#### WHAT YOU SHOULD DO:
All entries that follow are to be written out verbatim.

Collected data
+ + + +

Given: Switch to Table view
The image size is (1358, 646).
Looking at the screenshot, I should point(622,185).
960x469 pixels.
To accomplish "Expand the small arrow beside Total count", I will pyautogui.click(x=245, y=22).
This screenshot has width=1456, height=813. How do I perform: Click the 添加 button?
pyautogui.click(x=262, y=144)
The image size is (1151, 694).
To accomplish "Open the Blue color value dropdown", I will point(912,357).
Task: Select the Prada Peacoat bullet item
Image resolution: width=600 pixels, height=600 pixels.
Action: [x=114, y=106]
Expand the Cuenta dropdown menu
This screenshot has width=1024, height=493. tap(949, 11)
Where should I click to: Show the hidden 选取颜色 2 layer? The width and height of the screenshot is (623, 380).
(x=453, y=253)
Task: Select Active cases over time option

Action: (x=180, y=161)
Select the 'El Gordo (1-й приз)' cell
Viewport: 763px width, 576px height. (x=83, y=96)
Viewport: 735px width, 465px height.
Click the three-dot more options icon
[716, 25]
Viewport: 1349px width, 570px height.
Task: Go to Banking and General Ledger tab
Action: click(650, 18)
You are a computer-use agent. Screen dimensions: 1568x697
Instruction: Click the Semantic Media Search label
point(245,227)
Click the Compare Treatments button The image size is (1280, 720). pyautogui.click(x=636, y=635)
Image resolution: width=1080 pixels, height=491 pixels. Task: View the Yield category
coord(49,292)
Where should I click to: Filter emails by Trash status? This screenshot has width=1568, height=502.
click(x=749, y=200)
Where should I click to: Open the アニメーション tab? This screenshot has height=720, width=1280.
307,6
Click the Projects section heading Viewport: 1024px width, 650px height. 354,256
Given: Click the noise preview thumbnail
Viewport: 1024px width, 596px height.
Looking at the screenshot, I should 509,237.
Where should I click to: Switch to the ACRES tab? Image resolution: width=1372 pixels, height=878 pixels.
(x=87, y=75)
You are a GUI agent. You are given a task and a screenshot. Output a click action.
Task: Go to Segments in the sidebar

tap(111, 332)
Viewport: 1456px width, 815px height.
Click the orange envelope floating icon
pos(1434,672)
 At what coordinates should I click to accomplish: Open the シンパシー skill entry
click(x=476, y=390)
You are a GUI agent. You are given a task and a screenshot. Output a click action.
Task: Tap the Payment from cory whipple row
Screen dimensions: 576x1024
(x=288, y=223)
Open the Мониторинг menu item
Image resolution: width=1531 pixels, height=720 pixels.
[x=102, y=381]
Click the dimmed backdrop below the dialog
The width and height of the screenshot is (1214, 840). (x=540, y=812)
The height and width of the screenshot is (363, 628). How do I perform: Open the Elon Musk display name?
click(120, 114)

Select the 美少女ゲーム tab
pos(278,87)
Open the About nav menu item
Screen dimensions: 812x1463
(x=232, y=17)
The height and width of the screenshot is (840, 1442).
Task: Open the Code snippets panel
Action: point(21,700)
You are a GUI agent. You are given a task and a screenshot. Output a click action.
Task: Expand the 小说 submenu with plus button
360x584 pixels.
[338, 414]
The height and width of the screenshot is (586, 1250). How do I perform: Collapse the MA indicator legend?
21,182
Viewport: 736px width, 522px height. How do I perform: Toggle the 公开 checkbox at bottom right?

+ + + +

#### EXPECTED ANSWER:
Given: Switch to Table view
The image size is (1358, 646).
Looking at the screenshot, I should point(622,185).
960x469 pixels.
To accomplish "Expand the small arrow beside Total count", I will pyautogui.click(x=245, y=22).
This screenshot has width=1456, height=813. How do I perform: Click the 添加 button?
pyautogui.click(x=262, y=144)
The image size is (1151, 694).
To accomplish "Open the Blue color value dropdown", I will point(912,357).
Task: Select the Prada Peacoat bullet item
Image resolution: width=600 pixels, height=600 pixels.
Action: [x=114, y=106]
Expand the Cuenta dropdown menu
This screenshot has width=1024, height=493. tap(949, 11)
Where should I click to: Show the hidden 选取颜色 2 layer? The width and height of the screenshot is (623, 380).
(x=453, y=253)
Task: Select Active cases over time option

Action: (x=180, y=161)
Select the 'El Gordo (1-й приз)' cell
Viewport: 763px width, 576px height. (x=83, y=96)
Viewport: 735px width, 465px height.
Click the three-dot more options icon
[716, 25]
Viewport: 1349px width, 570px height.
Task: Go to Banking and General Ledger tab
Action: click(650, 18)
You are a computer-use agent. Screen dimensions: 1568x697
Instruction: Click the Semantic Media Search label
point(245,227)
Click the Compare Treatments button The image size is (1280, 720). pyautogui.click(x=636, y=635)
Image resolution: width=1080 pixels, height=491 pixels. Task: View the Yield category
coord(49,292)
Where should I click to: Filter emails by Trash status? This screenshot has width=1568, height=502.
click(x=749, y=200)
Where should I click to: Open the アニメーション tab? This screenshot has height=720, width=1280.
307,6
Click the Projects section heading Viewport: 1024px width, 650px height. 354,256
Given: Click the noise preview thumbnail
Viewport: 1024px width, 596px height.
Looking at the screenshot, I should 509,237.
Where should I click to: Switch to the ACRES tab? Image resolution: width=1372 pixels, height=878 pixels.
(x=87, y=75)
You are a GUI agent. You are given a task and a screenshot. Output a click action.
Task: Go to Segments in the sidebar

tap(111, 332)
Viewport: 1456px width, 815px height.
Click the orange envelope floating icon
pos(1434,672)
 At what coordinates should I click to accomplish: Open the シンパシー skill entry
click(x=476, y=390)
You are a GUI agent. You are given a task and a screenshot. Output a click action.
Task: Tap the Payment from cory whipple row
Screen dimensions: 576x1024
(x=288, y=223)
Open the Мониторинг menu item
Image resolution: width=1531 pixels, height=720 pixels.
[x=102, y=381]
Click the dimmed backdrop below the dialog
The width and height of the screenshot is (1214, 840). (x=540, y=812)
The height and width of the screenshot is (363, 628). How do I perform: Open the Elon Musk display name?
click(120, 114)

Select the 美少女ゲーム tab
pos(278,87)
Open the About nav menu item
Screen dimensions: 812x1463
(x=232, y=17)
The height and width of the screenshot is (840, 1442).
Task: Open the Code snippets panel
Action: point(21,700)
You are a GUI agent. You are given a task and a screenshot. Output a click action.
Task: Expand the 小说 submenu with plus button
360x584 pixels.
[338, 414]
The height and width of the screenshot is (586, 1250). How do I perform: Collapse the MA indicator legend?
21,182
Viewport: 736px width, 522px height. How do I perform: Toggle the 公开 checkbox at bottom right?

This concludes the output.